Treffer: XAItest: Evaluating XAI-Based Feature Discovery Methods
collection:NGERE-UL
collection:BMS-UL
Weitere Informationen
Identifying key variables in high-dimensional omics datasets remains a major challenge, particularly when relationships between features are non-linear, multimodal, or involve complex interactions. While classical statistical methods such as t-tests effectively capture mean differences, they often fail to detect more intricate patterns.

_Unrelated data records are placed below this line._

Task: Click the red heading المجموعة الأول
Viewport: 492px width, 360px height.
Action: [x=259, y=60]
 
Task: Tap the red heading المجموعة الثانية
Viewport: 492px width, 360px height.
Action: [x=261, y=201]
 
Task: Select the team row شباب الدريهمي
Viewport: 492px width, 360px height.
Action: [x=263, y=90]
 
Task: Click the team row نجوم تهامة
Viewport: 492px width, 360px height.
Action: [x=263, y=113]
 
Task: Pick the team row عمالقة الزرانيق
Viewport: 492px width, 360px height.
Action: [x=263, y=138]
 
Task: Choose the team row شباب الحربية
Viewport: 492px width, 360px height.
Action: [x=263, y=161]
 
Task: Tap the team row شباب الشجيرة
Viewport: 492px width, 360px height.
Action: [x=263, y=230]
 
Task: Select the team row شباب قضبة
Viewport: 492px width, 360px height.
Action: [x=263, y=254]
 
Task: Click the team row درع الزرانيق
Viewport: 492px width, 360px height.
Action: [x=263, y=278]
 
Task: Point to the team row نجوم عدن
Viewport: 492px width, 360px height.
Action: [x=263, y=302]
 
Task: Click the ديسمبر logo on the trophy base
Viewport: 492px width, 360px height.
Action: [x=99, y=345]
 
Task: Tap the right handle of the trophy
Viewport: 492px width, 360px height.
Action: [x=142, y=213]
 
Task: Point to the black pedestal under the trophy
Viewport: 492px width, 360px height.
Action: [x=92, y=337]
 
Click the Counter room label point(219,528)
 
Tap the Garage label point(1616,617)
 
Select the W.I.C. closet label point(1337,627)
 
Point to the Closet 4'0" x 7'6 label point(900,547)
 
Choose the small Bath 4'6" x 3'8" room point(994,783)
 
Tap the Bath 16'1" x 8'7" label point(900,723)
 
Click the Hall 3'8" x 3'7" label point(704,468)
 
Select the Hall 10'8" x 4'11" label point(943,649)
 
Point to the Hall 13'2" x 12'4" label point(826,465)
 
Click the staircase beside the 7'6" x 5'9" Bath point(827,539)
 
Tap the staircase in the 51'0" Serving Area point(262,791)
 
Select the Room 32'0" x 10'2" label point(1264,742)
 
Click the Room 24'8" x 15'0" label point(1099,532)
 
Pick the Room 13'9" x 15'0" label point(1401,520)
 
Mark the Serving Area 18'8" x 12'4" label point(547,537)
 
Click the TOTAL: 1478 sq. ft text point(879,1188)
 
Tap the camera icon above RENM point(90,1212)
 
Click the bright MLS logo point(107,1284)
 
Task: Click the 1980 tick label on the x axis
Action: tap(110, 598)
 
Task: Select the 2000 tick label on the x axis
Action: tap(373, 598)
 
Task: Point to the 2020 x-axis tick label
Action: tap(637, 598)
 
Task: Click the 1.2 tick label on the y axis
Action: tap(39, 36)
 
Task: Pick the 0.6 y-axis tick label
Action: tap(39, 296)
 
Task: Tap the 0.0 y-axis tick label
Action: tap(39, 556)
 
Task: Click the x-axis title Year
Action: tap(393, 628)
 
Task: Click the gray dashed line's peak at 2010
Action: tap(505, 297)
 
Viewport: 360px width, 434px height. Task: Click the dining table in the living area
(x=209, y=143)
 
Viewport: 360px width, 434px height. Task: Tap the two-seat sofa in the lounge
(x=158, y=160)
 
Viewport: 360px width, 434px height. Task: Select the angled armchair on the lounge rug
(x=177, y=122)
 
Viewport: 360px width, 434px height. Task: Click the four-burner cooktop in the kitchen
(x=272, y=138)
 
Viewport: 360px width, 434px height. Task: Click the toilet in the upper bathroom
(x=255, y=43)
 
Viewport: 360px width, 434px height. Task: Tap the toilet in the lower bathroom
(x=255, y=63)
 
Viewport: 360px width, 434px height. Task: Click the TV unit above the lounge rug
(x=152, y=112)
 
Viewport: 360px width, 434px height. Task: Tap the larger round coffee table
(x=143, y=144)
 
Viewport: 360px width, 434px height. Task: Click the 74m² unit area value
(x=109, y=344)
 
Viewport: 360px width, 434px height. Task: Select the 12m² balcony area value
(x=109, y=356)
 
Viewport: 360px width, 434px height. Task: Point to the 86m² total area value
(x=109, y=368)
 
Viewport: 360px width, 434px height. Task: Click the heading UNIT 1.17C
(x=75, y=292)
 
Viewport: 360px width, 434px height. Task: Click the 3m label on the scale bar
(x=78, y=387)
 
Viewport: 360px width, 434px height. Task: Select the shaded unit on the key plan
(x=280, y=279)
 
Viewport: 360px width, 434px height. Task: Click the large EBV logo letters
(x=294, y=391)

Recent advances in explainable artificial intelligence (XAI) offer alternatives, but lacks systematic benchmarking of these methods.In this study, we present XAItest, a framework designed to evaluate the ability of various machine learning algorithms and XAI methods to identify relevant features under diverse data configurations. We test six synthetic data scenarios, including variance shifts, bimodal distributions, XOR-like structures, concentric circles and non-linear regression patterns. Four ML models, Decision Trees, Random Forests, Support Vector Machines, and Multi-Layer Perceptrons, are combined with feature importance metrics such as Gini Decrease, Accuracy Increase, SHAP values, and Olden scores. To interpret feature importance in a statistically meaningful way, we apply p-value transformation methods including mProbes, PIMP, and our novel approach, simThresh, which estimates significance thresholds through iterative simulation.Our results show that all methods detect simple patterns reliably, while complex structures remain challenging for most algorithms. SimThresh emerges as a computationally efficient and effective method for setting statistical thresholds. This work provides a foundation for evaluation of XAI tools in biomarker discovery and is implemented as a Bioconductor package (10.18129/B9.bioc.XAItest).